Pakistan, the Taliban, and Afghanistan’s Future

As the world watches and wonders about the future of Afghanistan—particularly, whether a burgeoning humanitarian crisis will worsen amid economic collapse, and whether the Taliban will pivot to inclusive government—a few related developments in the region are drawing concern. First, a recent Wall Street Journal report validated some extant fears, indicating IS-K (the ISIS faction prevalent in Afghanistan) has gained support among some former members of the previous Afghan government’s military and intelligence services. At Foreign Policy, Lynne O’Donnell writes that political divisions are emerging among the Taliban, while some predict Pakistan will play the spoiler, by working to enhance those divisions or by providing a boost to other groups.

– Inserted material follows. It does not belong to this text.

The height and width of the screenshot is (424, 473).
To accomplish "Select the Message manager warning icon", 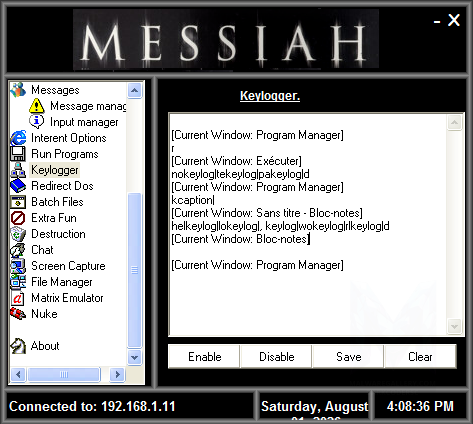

Though Pakistan has reached a ceasefire deal with the Pakistani Taliban (TTP), Syed Irfan Ashraf warns in the Pakistani newspaper Dawn that TTP leaders could take a “lenient” approach to IS-K—and that reports of broken promises by the Afghan Taliban aren’t helping. “Making a mockery of the Doha deal,” Ashraf writes, “these blatant abuses challenge the idea of a ‘reformed Taliban’, and reinforce IS power, turning the region into a powder keg.”

Breaking the Coal Habit

On the topic of China and climate change, that country’s reliance on coal has been widely noted as a major obstacle to a global green transition. At ChinaFile, experts say it’s possible for China to move away from coal, but the question is whether it can do so quickly. (As noted in ChinaFile’s roundup, China is a leader in renewable-energy development, but Beijing has signaled it won’t begin distancing itself from the dirtiest fuel source until its next five-year plan in 2026.)

At Der Spiegel, an essay by Frank Dohmen, Georg Fahrion, Claus Hecking, Jan Puhl, Fritz Schaap and Gerald Traufetter notes that although coal prices spiked beginning in 2020, and “[d]espite all the lip service about phasing it out by world leaders, coal is experiencing a breathtaking renaissance. And it has gone largely unnoticed by the public in many locations around the world.” Coal remains embedded in economies and political systems, they write; smoothing economic transitions away from coal is important, but some have argued that instituting carbon prices in the US, EU, and China is the only way to break the habit.

… and Cleaning Up Clean Energy

Clean energy has a dirty secret, Jens Glüsing, Simon Hage, Alexander Jung, Nils Klawitter and Stefan Schultz write for the same magazine: Green technologies like electric cars and wind turbines are made with rare-earth metals and thus depend on “brutal encroachments on our natural world.” Copper, zinc, and aluminum—but also lithium, cobalt, nickel, platinum, and bauxite—will all be necessary for a global green transition, and some of them are mined in destitute places, in less-than-sustainable fashion.

“[I]t begs the question,” they write: “How clean are green technologies really?” To address the problem, some green-tech producers are hoping to build their electric cars, wind turbines, and batteries with recycled rare-earth materials.